Excerto selecionado:
• • •

Vamos a ver se nos entendemos: eu não tenho a nada a ver com qualquer espécie de “corporação crítica”, antes pelo contrário, e há muito poucos críticos de cinema portugueses em actividade, dois ou três apenas, com quem ainda me sucede discutir cinema. Acrescento ainda que não só hoje em dia muito poucos filmes portugueses me interessam minimamente, como, ponderados uma série de factores que já não são de gosto pessoal, mas de diversos tipos de impacto, nacional e internacional, tenho mesmo a posição extremamente “impopular” de achar que objectivamente se produzem filmes a mais, ou filmes de nulo rasto a mais.
 
Não posso ainda  deixar de dizer que creio ter suficiente experiência, quer de estruturas de atribuições de apoios, quer de júris de festivais, para saber os casos em que me devo bater pelos meus critérios de apreciação e aqueles em que têm de ser ponderados uma série de factores. E isso também me faz acrescentar que, embora as atribuições de subsídios a filmes por parte do Instituto do Cinema e do Audiovisual seja processo que há anos deixei de seguir atentamente, como parte que é do recorrente psicodrama do “cinema português”, ainda conheço as regras legais e tenho também a noção de que a composição dos júris é muitas vezes inepta.

• • •

O que fazer:
Prossiga o excerto sobre o cinema português e os apoios do Instituto do Cinema e do Audiovisual a partir da última frase apresentada. Não é necessário consultar os registos.

Registos guardados:
• • •

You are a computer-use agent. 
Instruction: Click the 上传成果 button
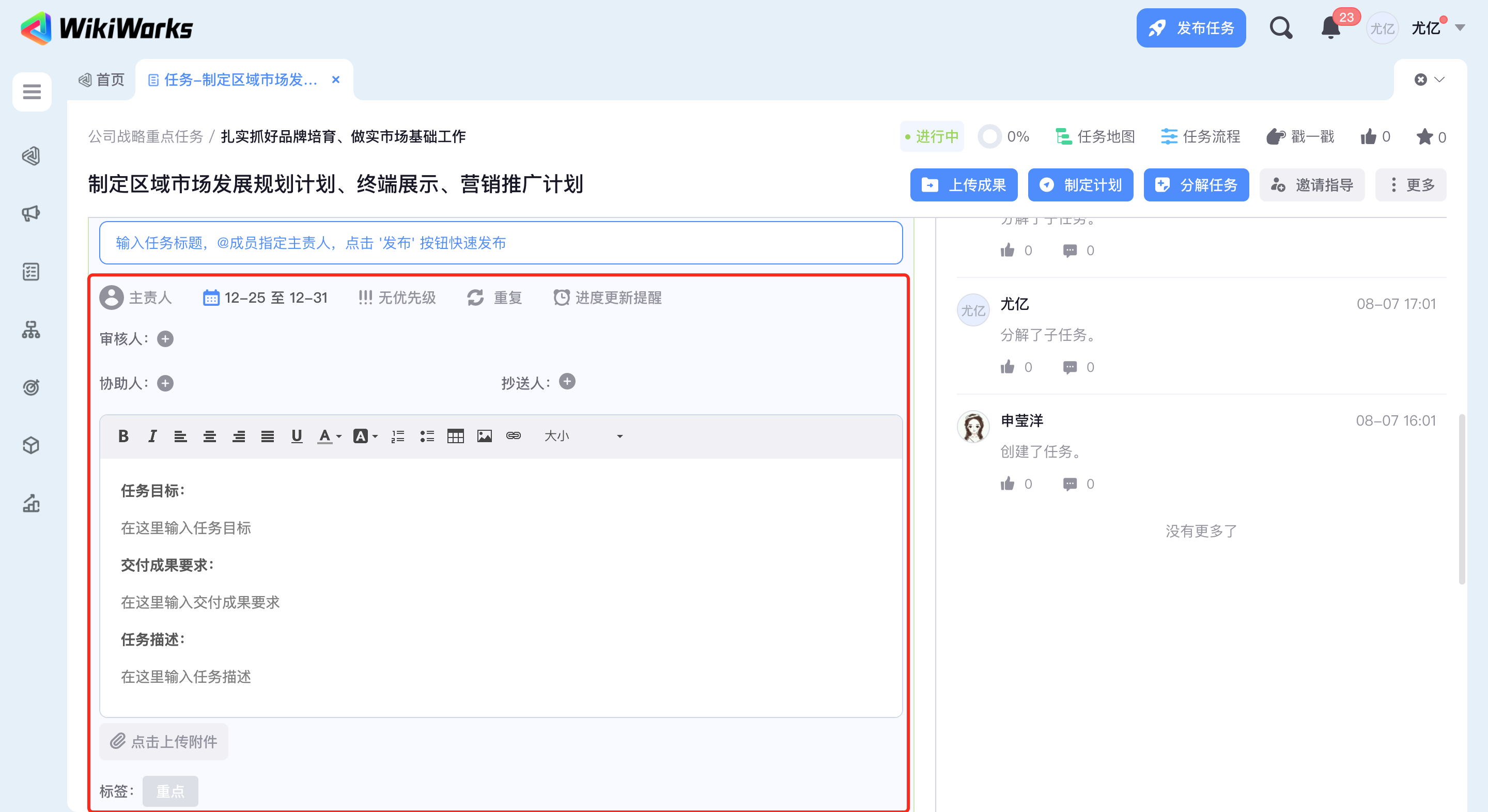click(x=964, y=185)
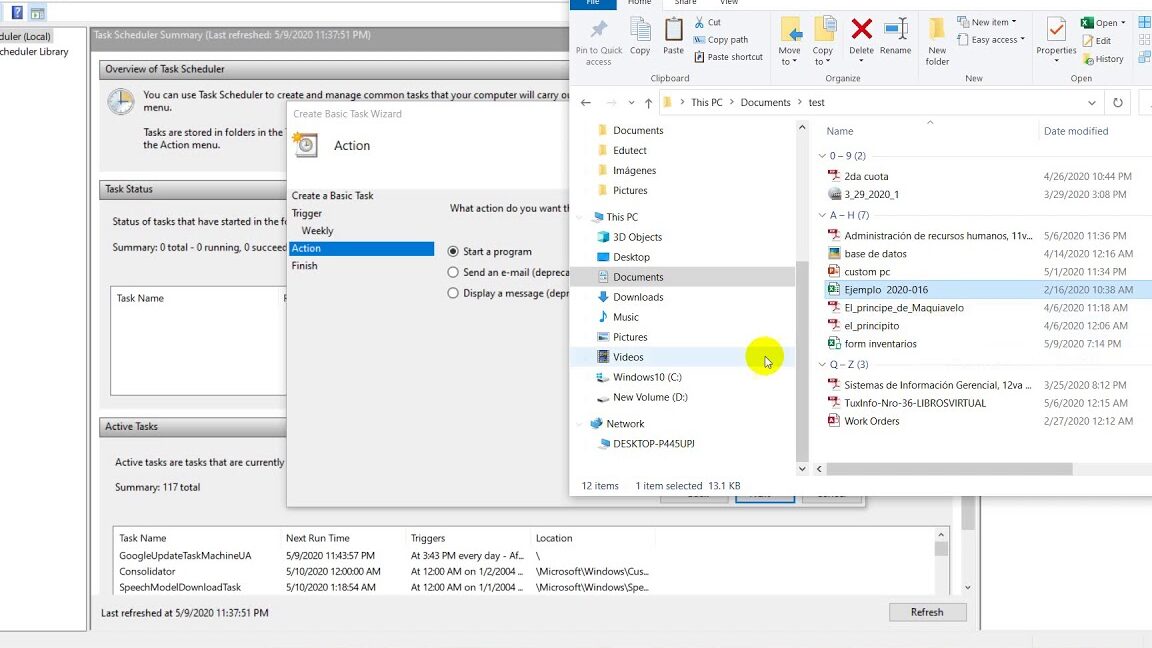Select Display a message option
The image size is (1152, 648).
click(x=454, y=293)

• • •

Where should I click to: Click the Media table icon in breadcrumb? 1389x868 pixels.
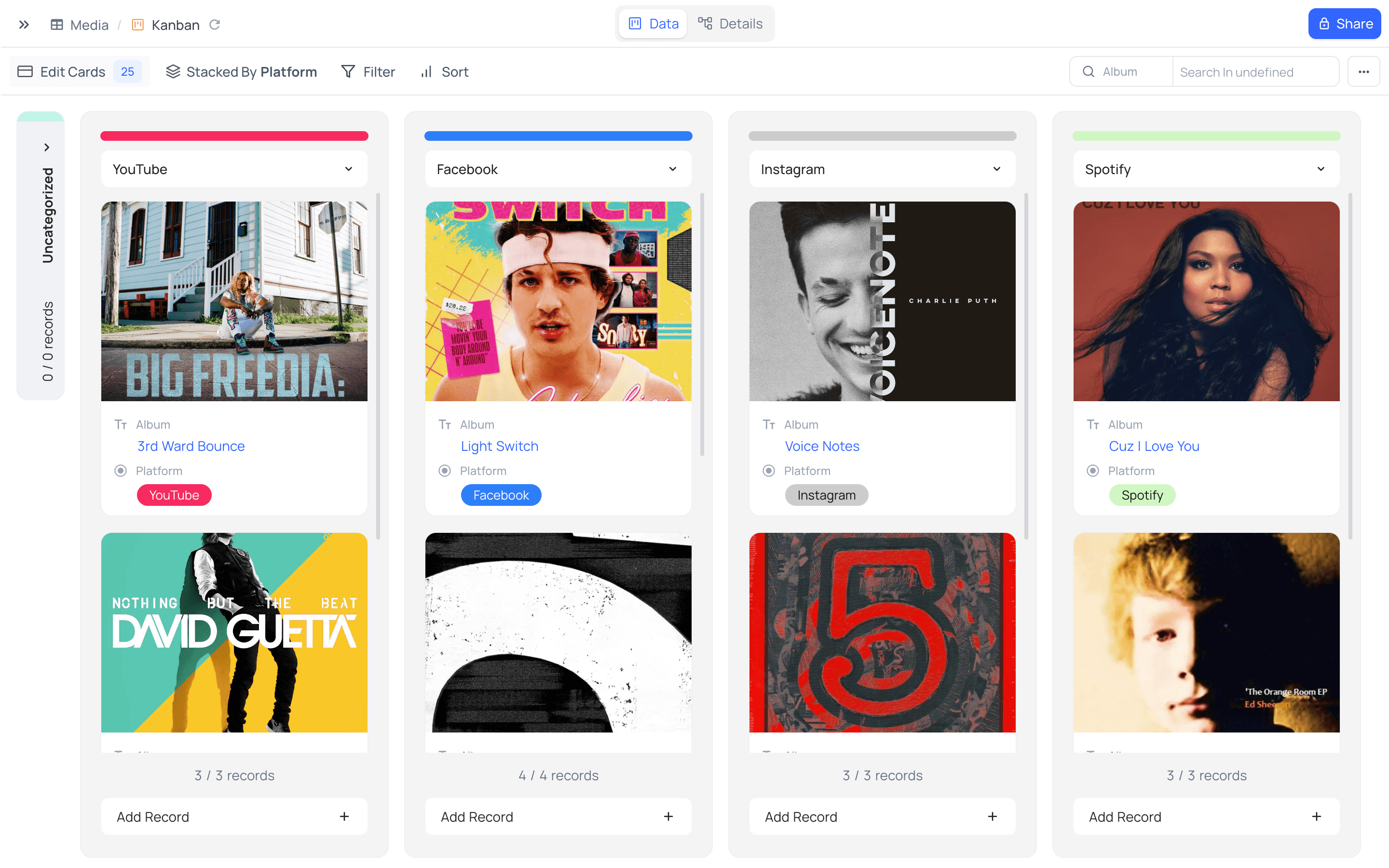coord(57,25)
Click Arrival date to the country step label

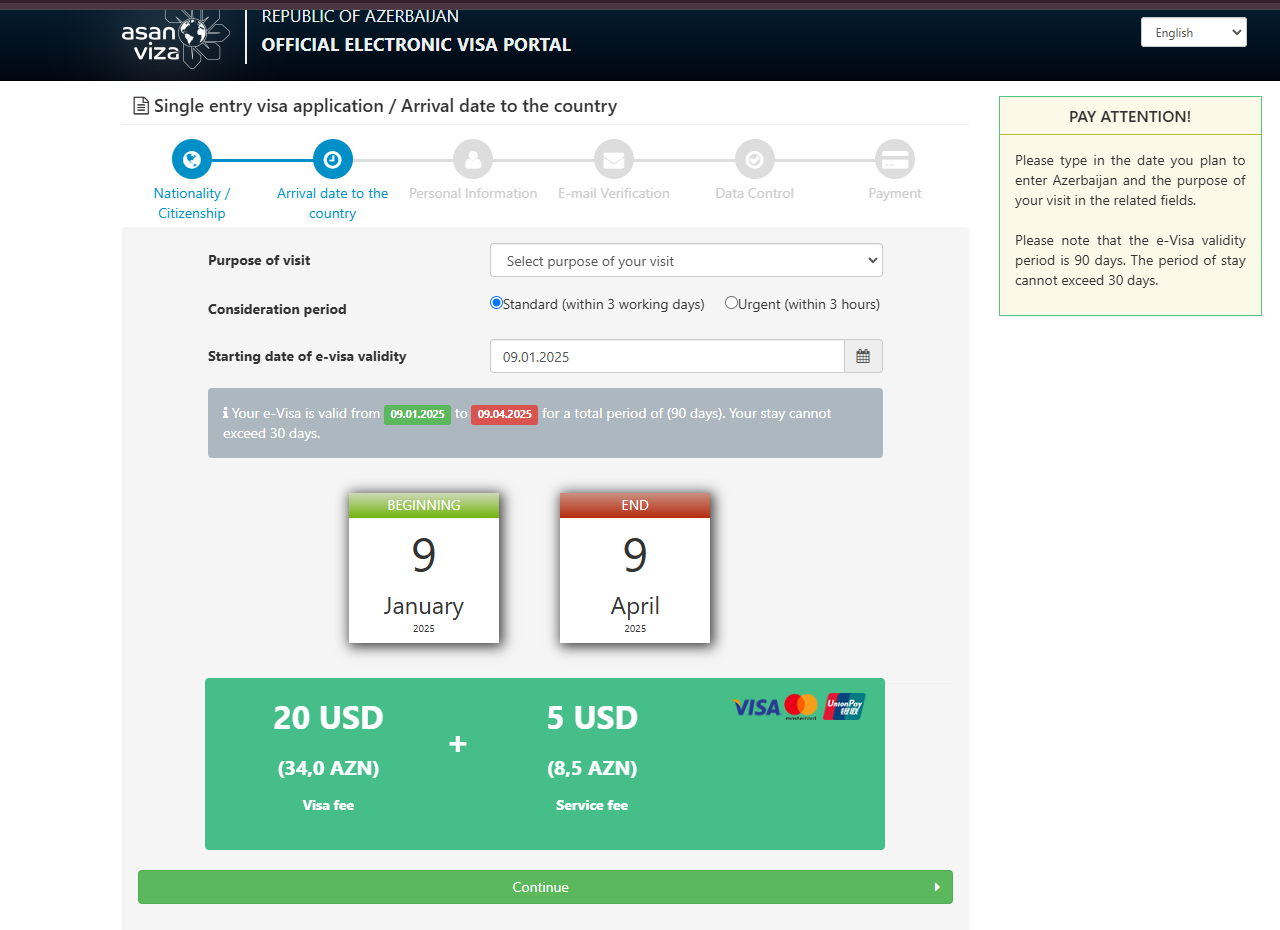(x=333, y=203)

• • •

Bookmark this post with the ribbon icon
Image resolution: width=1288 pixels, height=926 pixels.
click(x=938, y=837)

• • •

Resultado do exercício:
 
Todas as ressalvas feitas, não há que ter dúvidas sobre o intento de um artigo como “Call Boys”: propagando o sistema de discurso do “futebolês”, o portista Rui Moreira limitou-se a ser caixa de ressonância propagandística do seu colega benfiquista do “Trio de Ataque” em defesa de quem saíu, António-Pedro Vasconcelos – não sei se, já agora, o sportinguista Rui Oliveira e Costa se encarregará de um estudo de opinião para validar os “argumentos”.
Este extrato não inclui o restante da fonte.